097 おうち
この家に帰るのは久しぶりだ。というか、家と名前のつく場所に帰るのすら久しぶりだ。
「こちらですか……随分広そうですね」
「本当に二人で住んでいたのか?」
鍵を開けた僕に続いて入ってきた二人が、僕を差し置いてリビングまで歩いていく。
「コリンはいいとして、どうしてソードはついて来るんだ」
「部屋がリビングルーム以外に三つ……これは高いですよ。五十はするんじゃないですか、借りるにしても」
「それは皇国の物価だな。こっちだったら三十八ってとこか」
こっちの話を聞いてねーし。
「閑静な住宅街、といった雰囲気ですね。静かで落ち着いていて僕好みです」
「お前は住まないだろ?」
可愛い妹ちゃんとの家があるだろうがよ。全く二人とも、僕が何をしにここに来たのかさっぱり心得ていないようだ。
「何をしに来たのですか?」
「知らん」
「はい?」
「ソード、こういう時は何をするものなんだ」
ソードが行けと言ったから来たんだぞ、と変わらず物色を続けるソードを見る。
「いや、部屋の手入れとかをするのかと思ったんだが。あまりにも使って居なさすぎやしないか? この部屋」
「そりゃあ十年くらい留守にしているからねえ」
「そうじゃなく……」
またそういう言いづらそうな顔をしやがる。いい加減僕らは触れづらい存在なことくらいわかりやがれよ、どれくらい生きているか知らないけどさあ。
「生活感がない、とそうおっしゃりたいんですよね」
ほら、良いところを取られた。ところで、生活感がないとはどういうことだ?
「人が生活しているとき独特の匂いとかいったものが感じ取れないんですよ。いくら十年留守にしていたって、この部屋が初めに点検された時のままのように保たれているわけがない」
「リゼは奇麗好きだったからな」
「それっぽちでまとめられるものですか」
「さあ」
普通って何だい。
みんながどんな生活をしているものなのか僕はご存じないからその問題には答えようがないよ、と逃げた。
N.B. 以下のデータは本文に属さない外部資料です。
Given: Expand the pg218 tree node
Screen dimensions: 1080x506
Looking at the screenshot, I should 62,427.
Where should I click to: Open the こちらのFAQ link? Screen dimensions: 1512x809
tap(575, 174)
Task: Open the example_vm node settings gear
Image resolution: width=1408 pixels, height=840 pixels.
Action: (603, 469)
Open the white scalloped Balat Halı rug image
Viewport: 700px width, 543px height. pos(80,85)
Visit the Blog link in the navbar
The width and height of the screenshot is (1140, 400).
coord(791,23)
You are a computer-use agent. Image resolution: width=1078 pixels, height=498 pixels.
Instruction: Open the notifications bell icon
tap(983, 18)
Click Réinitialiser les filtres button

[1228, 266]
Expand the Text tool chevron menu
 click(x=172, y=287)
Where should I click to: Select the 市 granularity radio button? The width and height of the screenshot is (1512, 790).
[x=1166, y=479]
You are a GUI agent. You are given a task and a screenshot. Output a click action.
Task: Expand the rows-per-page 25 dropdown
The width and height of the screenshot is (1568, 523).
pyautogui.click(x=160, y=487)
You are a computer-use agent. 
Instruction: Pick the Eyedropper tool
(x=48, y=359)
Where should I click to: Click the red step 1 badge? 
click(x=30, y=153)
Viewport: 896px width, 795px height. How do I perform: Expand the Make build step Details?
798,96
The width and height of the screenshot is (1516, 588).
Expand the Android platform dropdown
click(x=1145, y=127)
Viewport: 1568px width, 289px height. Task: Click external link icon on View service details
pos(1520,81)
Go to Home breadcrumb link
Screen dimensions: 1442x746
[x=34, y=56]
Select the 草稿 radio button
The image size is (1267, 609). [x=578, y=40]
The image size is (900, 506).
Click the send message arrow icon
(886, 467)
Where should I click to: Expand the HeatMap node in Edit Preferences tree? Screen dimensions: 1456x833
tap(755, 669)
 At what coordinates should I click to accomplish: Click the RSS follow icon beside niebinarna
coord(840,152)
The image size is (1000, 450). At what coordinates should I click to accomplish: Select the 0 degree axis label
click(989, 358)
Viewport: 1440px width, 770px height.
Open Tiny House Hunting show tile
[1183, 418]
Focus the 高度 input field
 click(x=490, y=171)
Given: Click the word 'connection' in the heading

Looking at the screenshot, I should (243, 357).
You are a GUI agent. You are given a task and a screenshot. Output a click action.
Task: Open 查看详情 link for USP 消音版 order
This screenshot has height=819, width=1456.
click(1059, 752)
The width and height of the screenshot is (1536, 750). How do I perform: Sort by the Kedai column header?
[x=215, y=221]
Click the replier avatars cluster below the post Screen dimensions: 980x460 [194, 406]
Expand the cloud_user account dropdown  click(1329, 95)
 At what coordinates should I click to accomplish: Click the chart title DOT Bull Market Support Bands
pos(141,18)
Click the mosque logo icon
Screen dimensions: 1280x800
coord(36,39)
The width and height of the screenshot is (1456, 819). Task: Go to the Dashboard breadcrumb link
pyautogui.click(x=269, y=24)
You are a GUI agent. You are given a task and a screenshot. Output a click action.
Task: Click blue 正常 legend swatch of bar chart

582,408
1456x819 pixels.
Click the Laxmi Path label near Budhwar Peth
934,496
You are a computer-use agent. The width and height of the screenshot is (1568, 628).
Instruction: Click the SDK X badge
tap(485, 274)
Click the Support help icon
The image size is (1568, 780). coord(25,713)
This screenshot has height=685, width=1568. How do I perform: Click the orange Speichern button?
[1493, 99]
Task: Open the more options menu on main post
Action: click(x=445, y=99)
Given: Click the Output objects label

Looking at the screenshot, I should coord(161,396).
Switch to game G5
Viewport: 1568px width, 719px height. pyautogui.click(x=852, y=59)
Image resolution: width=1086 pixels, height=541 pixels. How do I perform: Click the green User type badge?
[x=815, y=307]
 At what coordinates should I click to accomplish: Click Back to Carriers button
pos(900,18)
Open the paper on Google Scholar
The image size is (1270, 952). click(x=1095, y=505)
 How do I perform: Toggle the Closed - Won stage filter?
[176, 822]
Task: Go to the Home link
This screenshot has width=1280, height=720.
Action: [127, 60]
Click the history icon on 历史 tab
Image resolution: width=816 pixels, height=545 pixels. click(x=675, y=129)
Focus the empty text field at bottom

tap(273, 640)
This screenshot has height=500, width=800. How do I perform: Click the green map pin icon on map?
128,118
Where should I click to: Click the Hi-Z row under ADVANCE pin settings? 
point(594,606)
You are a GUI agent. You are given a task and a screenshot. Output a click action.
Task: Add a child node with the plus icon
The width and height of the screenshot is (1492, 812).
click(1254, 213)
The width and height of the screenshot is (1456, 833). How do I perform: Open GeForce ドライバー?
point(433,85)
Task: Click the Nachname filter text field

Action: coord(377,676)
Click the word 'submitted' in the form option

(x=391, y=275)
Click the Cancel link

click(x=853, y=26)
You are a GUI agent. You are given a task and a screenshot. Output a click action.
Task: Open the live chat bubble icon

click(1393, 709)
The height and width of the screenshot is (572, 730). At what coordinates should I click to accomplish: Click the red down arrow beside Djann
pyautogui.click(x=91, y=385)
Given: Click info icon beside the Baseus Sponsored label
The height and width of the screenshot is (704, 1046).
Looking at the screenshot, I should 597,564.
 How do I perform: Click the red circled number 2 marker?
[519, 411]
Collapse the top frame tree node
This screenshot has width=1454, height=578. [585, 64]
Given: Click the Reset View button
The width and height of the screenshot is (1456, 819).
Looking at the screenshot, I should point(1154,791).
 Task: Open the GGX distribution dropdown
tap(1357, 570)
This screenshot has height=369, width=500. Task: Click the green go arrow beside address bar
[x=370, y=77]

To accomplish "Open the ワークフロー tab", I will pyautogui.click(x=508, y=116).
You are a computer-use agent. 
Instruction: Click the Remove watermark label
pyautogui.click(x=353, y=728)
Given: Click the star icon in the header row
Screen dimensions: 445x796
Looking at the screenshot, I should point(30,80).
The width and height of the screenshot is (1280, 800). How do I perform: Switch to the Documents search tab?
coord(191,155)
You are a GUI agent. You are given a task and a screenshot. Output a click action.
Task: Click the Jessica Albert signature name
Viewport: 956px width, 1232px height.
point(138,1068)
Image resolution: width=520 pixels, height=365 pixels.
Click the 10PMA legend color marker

以上だってことは解り切っているけれど、弟子の言葉という形でそれを突きつけられるのが無性に怖かった。
僕が人間に近づいているからなのかなア。
「まあ、俺もそれほど人間らしい暮らしはしていないからな」
「影とおっしゃいましたっけ。エフソードさんの場合は構わないんですよ、存在として人間ではないのですから」
エフソード、って迷いなく発音できるんだな。滑舌が良い。
「けれど、師匠は人間として位置づけられている。在り方が人間なんですよ。それなのに生き様が人間らしくない。——だから嫌われる。だから敬われる。だから恐れられる。それは師匠が裁縫糸であれる理由なんだ、と言ってしまえばそこまでですが。師匠が人間側に少しでも歩み寄ろうという動きを始めたのであれば、もしかしたらその生き方は——不便かもしれませんね」
難しいことを言うね。
存在としての在り方とか。その辺の話はルカの野郎が得意そうだ。
あーあ。
人じゃないものが人に歩み寄ろうって思っちゃ、いけないんだろう。そんな風に思って、ほんの少しばかり凹んでいると、
「俺の側から見れば、『俺以外としての人間』の枠からは、そこの坊主も十分外れているけれど」
とソード。そうだそうだ、もっと言ってやれ。
「……と仰るのは」
「普段からそうやって取り繕った話し方をしている奴には裏がある」
「……ふふ……それこそ思い込みですよ」
絶対にそうではない話し方をするなあ。きっと何か理由があるに違いない。
「そういえばお前、初めて会った時っていうか——弟子にしろって頼んで来た時からその喋り方だな」
そう言うと、コリンはこちらを見て少しだけ微笑んだ。怪しい。
「まあ、僕の口調なんてどうでもいいじゃないですか」
ぱち、と手を合わせるのがなおさら怪しい。
「師匠、このお家をどうします?」
「え? 別にすることもないし、このままでいいんじゃないか」
「わざわざ来た意味がないだろう。せめて整理ぐらいしたらどうだ」
面倒くさいことを言うなよ。リゼの部屋なんて入りたくもないぜ?
「それが良いかもしれませんね。もしかしたら師匠のお師匠様の書置きやら何やらが見つかるやもしれません」
「まあ、リゼのことだからな……どこに何を隠していてもおかしくない」
変に意気投合をそこでしないでくれ。